My little girl has quite a checkered past. I don't know what happened to her, seeing as she's a dog and can't talk, but she's damaged. She has lots of weird behavior and a significant amount of fear. We've come to love her for all her quirks, and kind of know what to expect by now. After all, who understands the damaged better than the also-damaged? But some of her mannerisms are just plain odd. She goes into these trances where she checks out, and sits there staring at the wall refusing acknowledge anything until something snaps her out of it-- usually me putting on her leash and making her get off the sofa.  

It hit me just now how much like her I am. My husband wanted to finish discussing something I couldn't shut up about a couple of hours ago while I was at work. But a lot can change in a few hours. By the time I closed up the store, got home, and was heating up my dinner, I wasn't in a space to continue the rather intense conversation we had earlier in the evening. We discussed it anyway, which was frustrating and unsatisfying for both of us. He couldn't get more than a one syllable answer from me, and I couldn't string a sentence together to save my life.

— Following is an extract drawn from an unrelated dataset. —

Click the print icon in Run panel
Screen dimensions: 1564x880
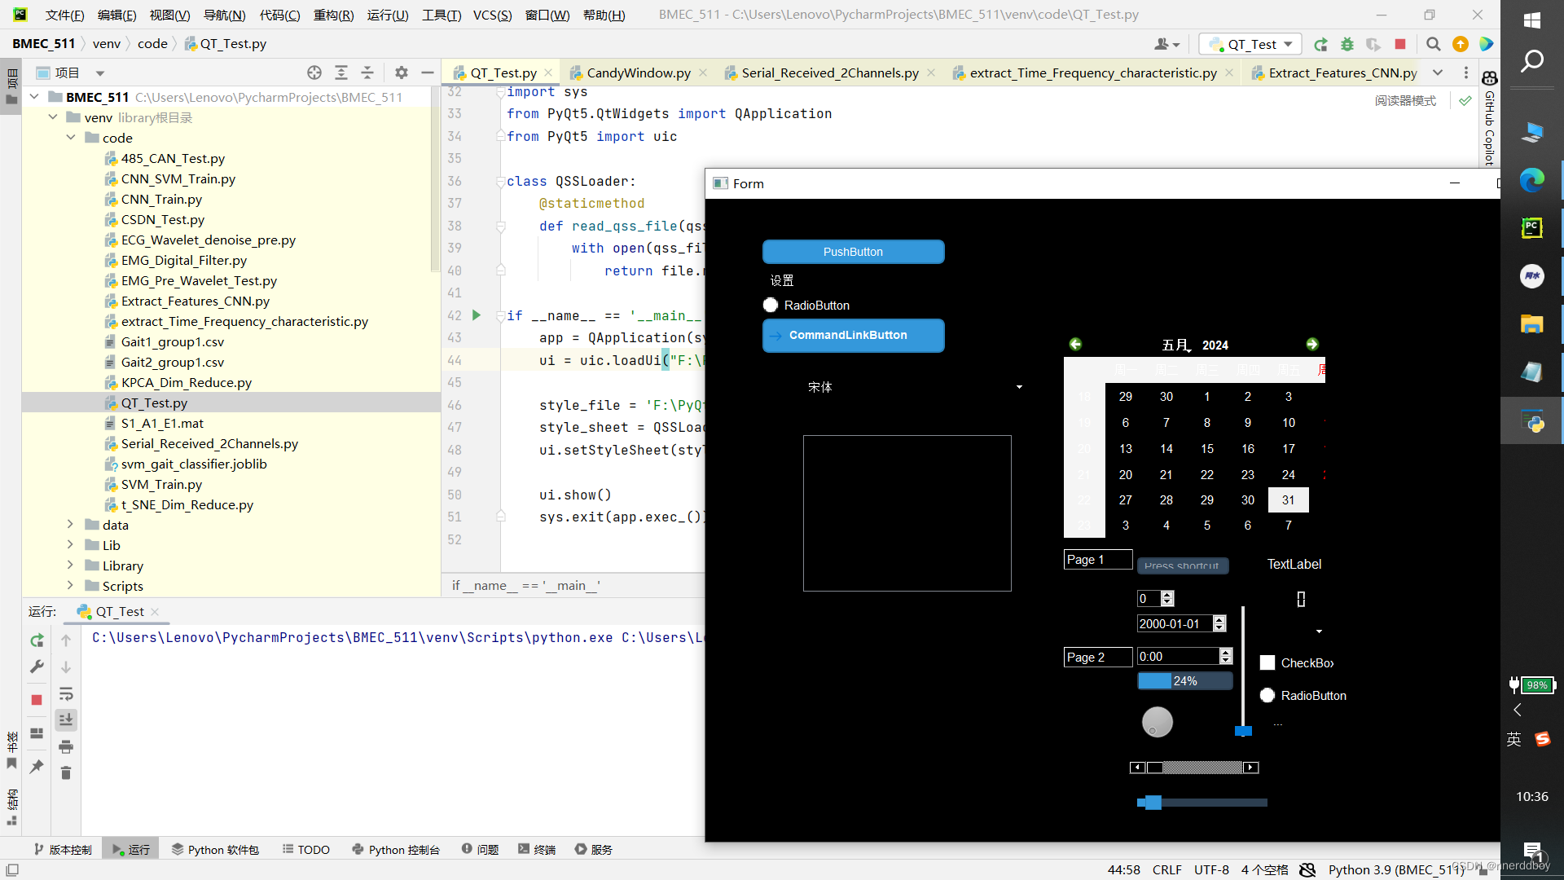point(66,746)
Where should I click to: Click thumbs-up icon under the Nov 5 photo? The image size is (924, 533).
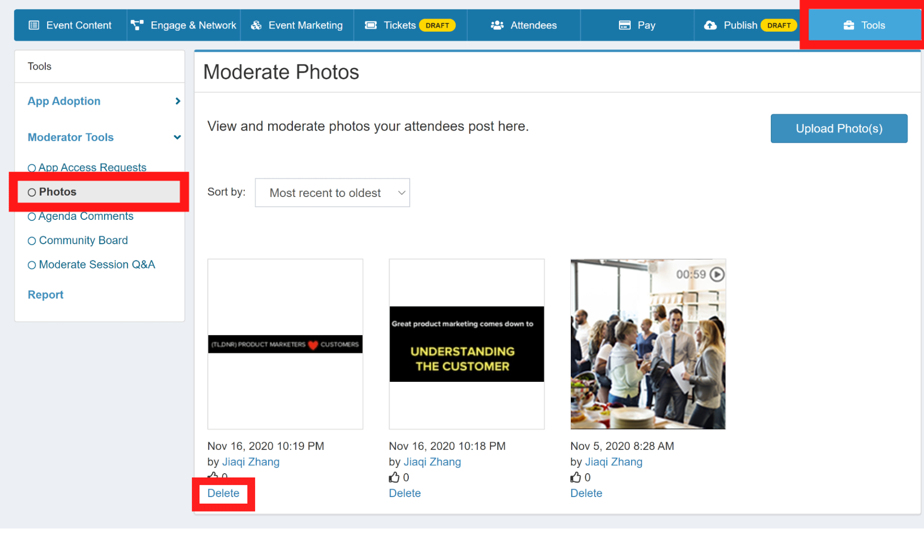(x=576, y=477)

Instead of being remarkably aware of my dysfunctions, be it a fibro fog/flare, stroke brain, hormones, or some other excuse for my mental vacation, I struggled through the exchange until he was pissed off and I was in tears. Then I stormed off to the bedroom in an overwhelmed fit, until I simmered down enough to realize what happened. How I wish I could have recognized it when it was happening! Now I have to go back into the living room and apologize, and have the stupid conversation all over again, which I'm still not sure I'm ready to discuss. So maybe instead of repeating the whole vicious cycle, I'll go in there and tell him I'm sorry. I'll tell him I love him and how much I appreciate his patience with me. Then I'll ask if we can finish our conversation tomorrow because I'm really spaced out tonight, and would rather just enjoy being together before we have to go to bed. That sounds much better. So much better than sitting in my bedroom by myself staring at the wall.

Thanks for joining,
Leah

Sunday, November 1, 2015

Day 2: The Sun Will Come Out

Yesterday was hard. One of those days that make me wonder how I've survived so long with this illness. And if all my physical and psychological and emotional turmoil weren't enough, knowing I'd just promised to blog every day for the next thirty days about did me in. Writing yesterday's blog was incredibly hard. I've become accustomed to burying my head in the sand and avoiding reality when I get like that, certainly not talking about it or paying attention to how I feel. How I feel is totally irrelevant when I'm such a hot mess I don't even want to be around myself anymore. Really, who on earth wants to read about a melodramatic sick-chick feeling sorry for herself? But what a total flake, to just bitch out on the first day of my self-imposed challenge! So write that blog I did.  

It was hard, but I've frequently found forcing myself to do something I know is good for me has benefits. Today was no exception. Even though I didn't sleep all that great and had a stiff-neck headache all day, I felt freer in my spirit. I was more clear headed than I'd been in a long while. My problems were still the same, but I wasn't as burdened by their existence. Even being at work wasn't nearly as trying on my sanity. Perhaps writing that blog, when I was in the depths of the really ugly, forced me to turn my sights away from my past and position them on my future? Who knows. All I know is today was indeed a better day than yesterday, and that's all I could have hoped for.